ISP 是南加州的某大型 cable Internet 公司,他们针对家庭宽带用户的服务目前已经完全支持 IPv6,因此只要家里的设备也支持并且配置正确的话,过程是很简单的。
我用的是全套的 UniFi 设备:
- 1 个 UniFi Security Gateway
- 2 个 AC HD
- 2 个 USW-8-150W 和 1 个 USW-16-150W
- 1 个 AC In-Wall Pro
UniFi Controller 是跑在一个 UniFi Cloud Key 上。
这里的一个关键是 UniFi Controller 软件最近的一次升级,具体可见这里:
UniFi 5.7.20 Stable Release Notes
在 5.7.20 版本中提供了对 IPv6 的支持,使得打开 IPv6 非常简单——只需要在 2 个地方点一下鼠标即可。
第一步是在 USG 的 WAN 设置中打开 IPv6,类似下面这样:
第二步是在 UniFi Controller 的 Settings / Networks 里为 LAN 打开 IPv6。
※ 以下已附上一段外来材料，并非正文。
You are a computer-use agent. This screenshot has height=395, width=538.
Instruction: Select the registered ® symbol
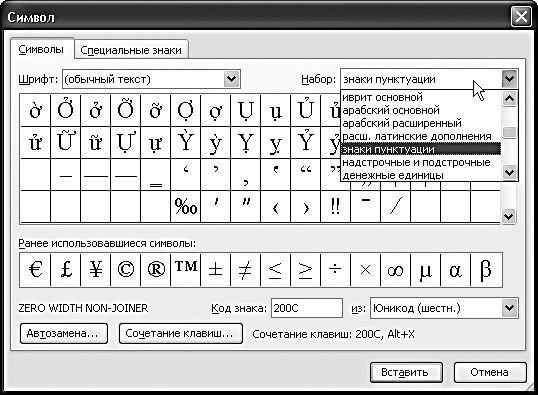pos(156,270)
只要在 IPv6 Interface Type 那里选 Prefix Delegation 即可,其他什么都不用改:
以上两步完成之后,网络里的设备就会获得 IPv6 的地址。比如 macOS 的话,可以把 WiFi 关掉又打开一次,就可以获得 IPv6 地址了。之后 macOS 在对外通信的时候,会优先使用 IPv6 网络。
这个时候如果访问 bgp.he.net 就可以看到自己的 IPv6 地址。这就是 IPv6 有意思的一点——在 Native IPv6 网络里,你的 IPv6 地址就是公网地址,如果没有任何防火墙规则的话,别人是可以直接连上你的 IPv6 地址的。也就是说,我上面那几步做完之后的效果就是,家里每一台支持 IPv6 的设备,都有了自己的公网地址。比如如果我在家里测试 V2EX 的开发版本,我可以直接把我本地机的 IPv6 地址加端口发给朋友,朋友就可以访问了。
这样听起来很不安全对不对?其实还好,因为 USG 默认防火墙规则的存在,使得虽然这些设备都有了公网地址,但是外面是无法连上这些设备的。
如果你希望把整个网络对外打开(不推荐这么做),那么最简单的方法就是在 UniFi Controller 的 Settings / Routing & Firewall / Firewall / Rules IPv6 里为 WAN-IN 添加一条这样的规则:
当然,更安全的做法是,添加一些你确实需要的,同时又有足够安全考虑的规则。
比如你可以在 WAN-IN 里添加允许 ICMPv6,这样的效果是,外面可以 ping 所有的设备:
这里推荐一个可以测试你的 IPv6 网络类型的网站:
然后发现,任何的动态网站,如果要提供 IPv6 支持,有一些细节是需要改的。比如如果之前数据库里某张表有一个 ip 字段规划为了 varchar(15) 或者 int 的话,那么就是一个需要改的坑了。